** START DATASET CONTENT **

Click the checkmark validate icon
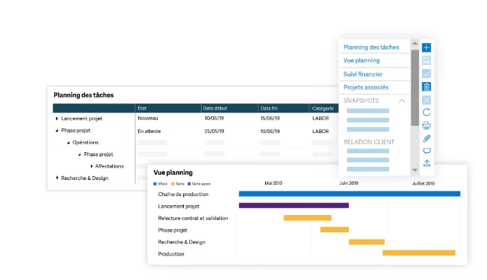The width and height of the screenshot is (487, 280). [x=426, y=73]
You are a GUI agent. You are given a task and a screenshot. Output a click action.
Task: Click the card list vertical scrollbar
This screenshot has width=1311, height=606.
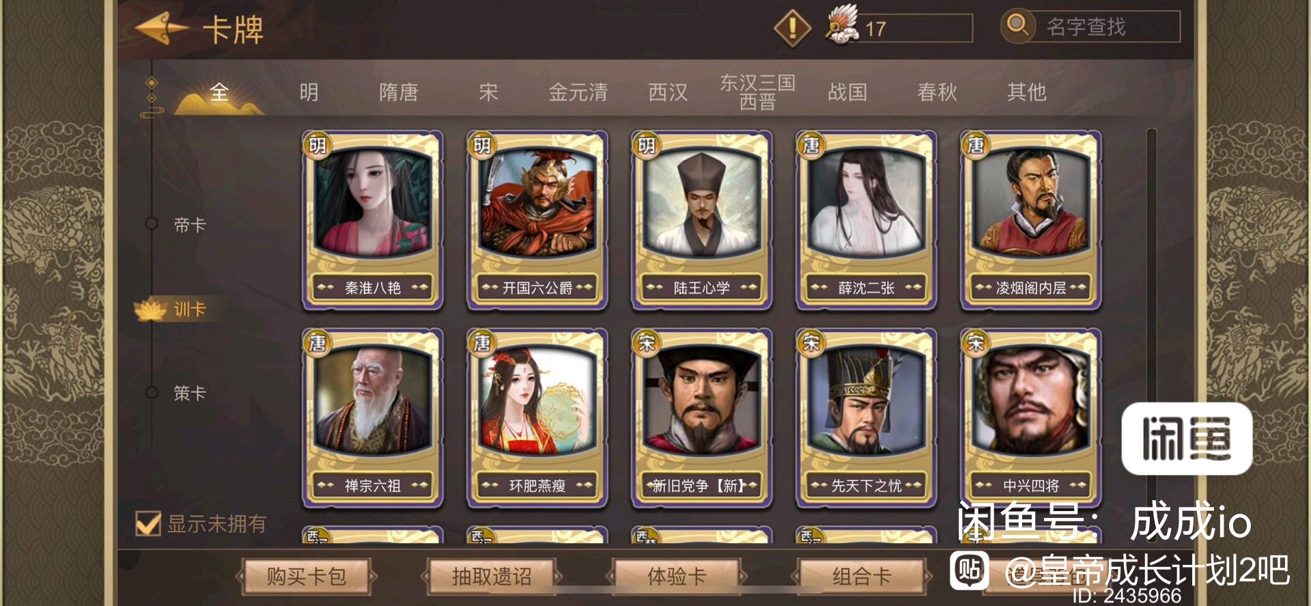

** END DATASET CONTENT **
** START DATASET CONTENT **

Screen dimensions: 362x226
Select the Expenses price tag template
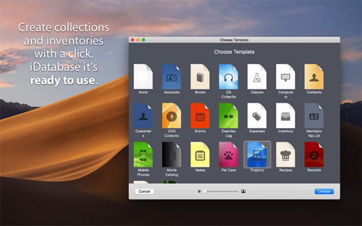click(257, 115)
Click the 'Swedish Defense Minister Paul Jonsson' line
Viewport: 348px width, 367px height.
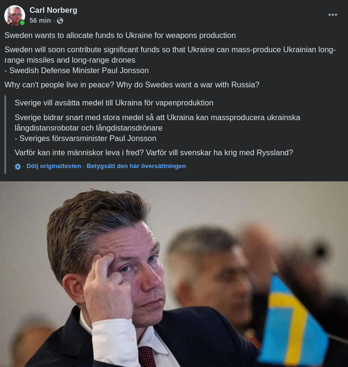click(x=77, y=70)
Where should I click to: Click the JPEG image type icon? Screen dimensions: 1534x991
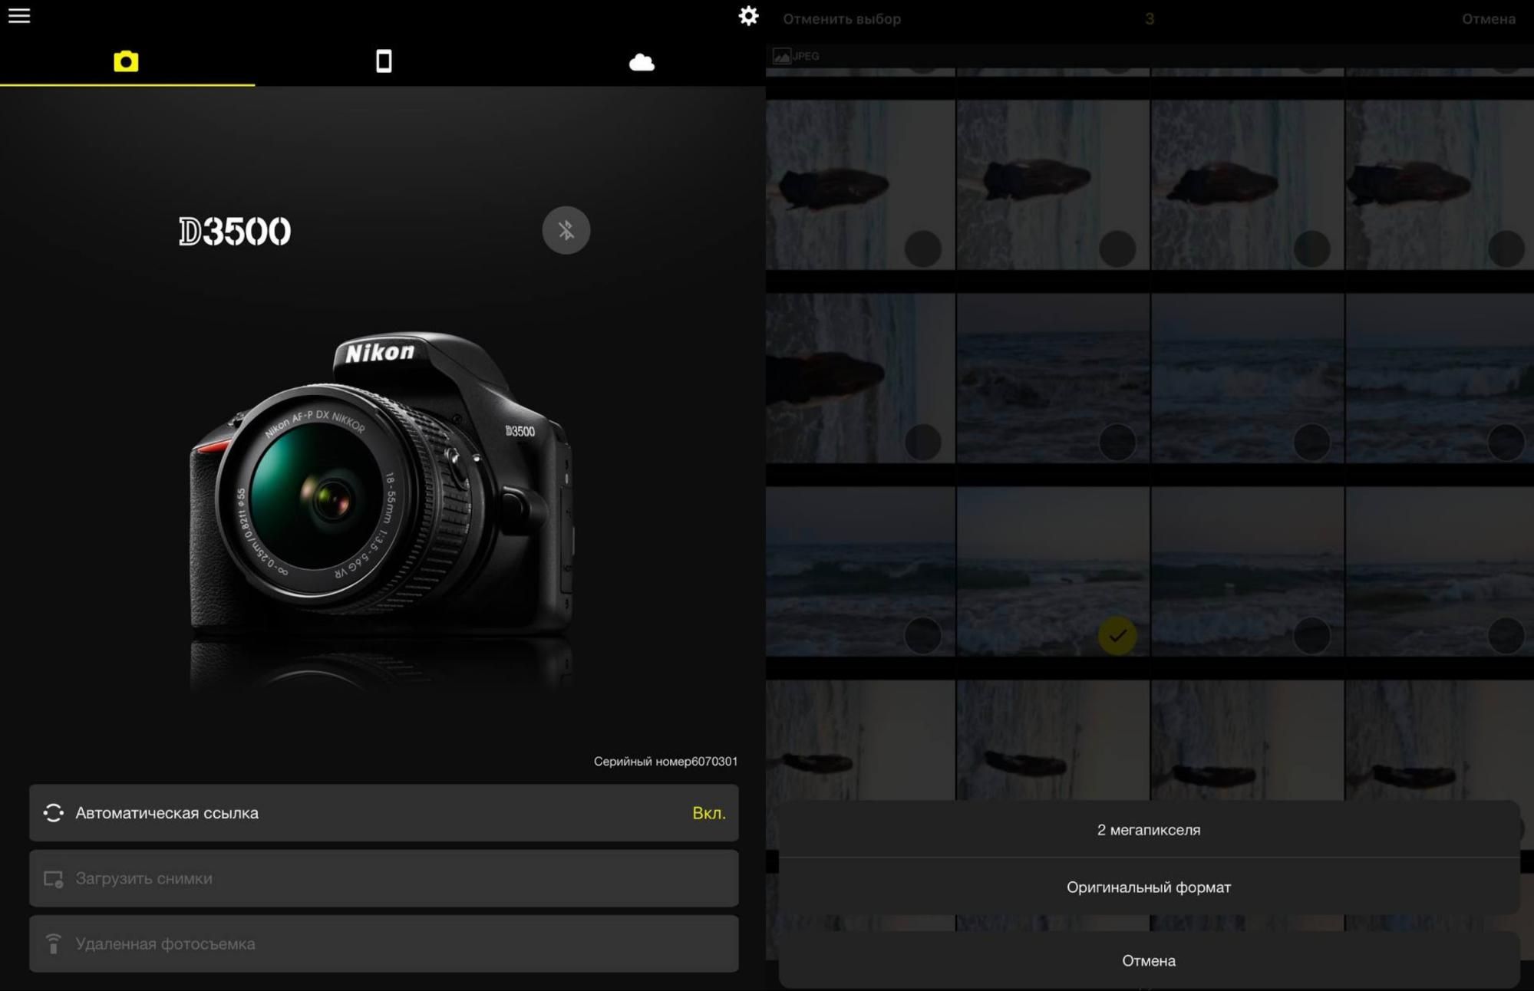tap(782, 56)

** END DATASET CONTENT **
** START DATASET CONTENT **

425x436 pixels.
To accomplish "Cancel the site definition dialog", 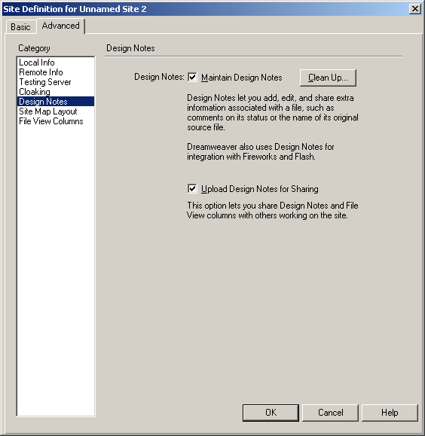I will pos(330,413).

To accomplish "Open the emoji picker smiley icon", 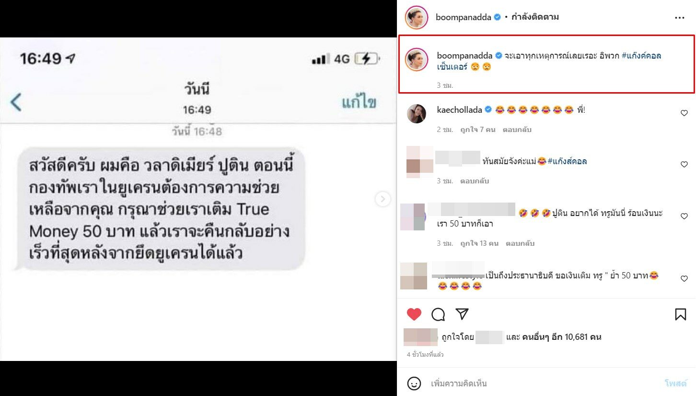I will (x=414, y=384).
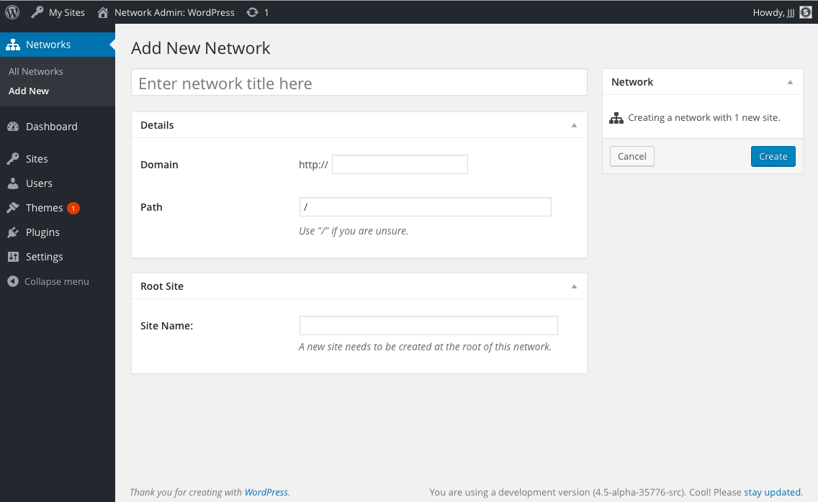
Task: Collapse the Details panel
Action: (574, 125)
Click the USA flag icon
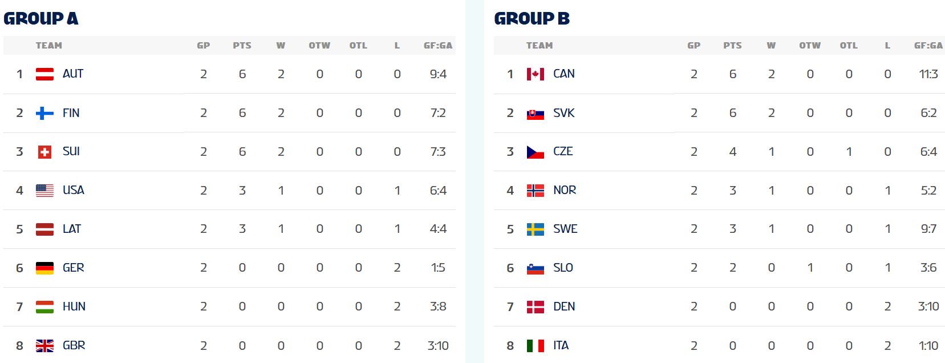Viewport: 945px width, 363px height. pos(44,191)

** END DATASET CONTENT **

INSTRUCTIONS TO FOLLOW: Please find every line in the listing above that contains the string "dimensions", matching case exactly, and copy each of those lines.

OUTPUT BELOW:
Screen dimensions: 362x226
Where should I click to: Click the JPEG image type icon? Screen dimensions: 1534x991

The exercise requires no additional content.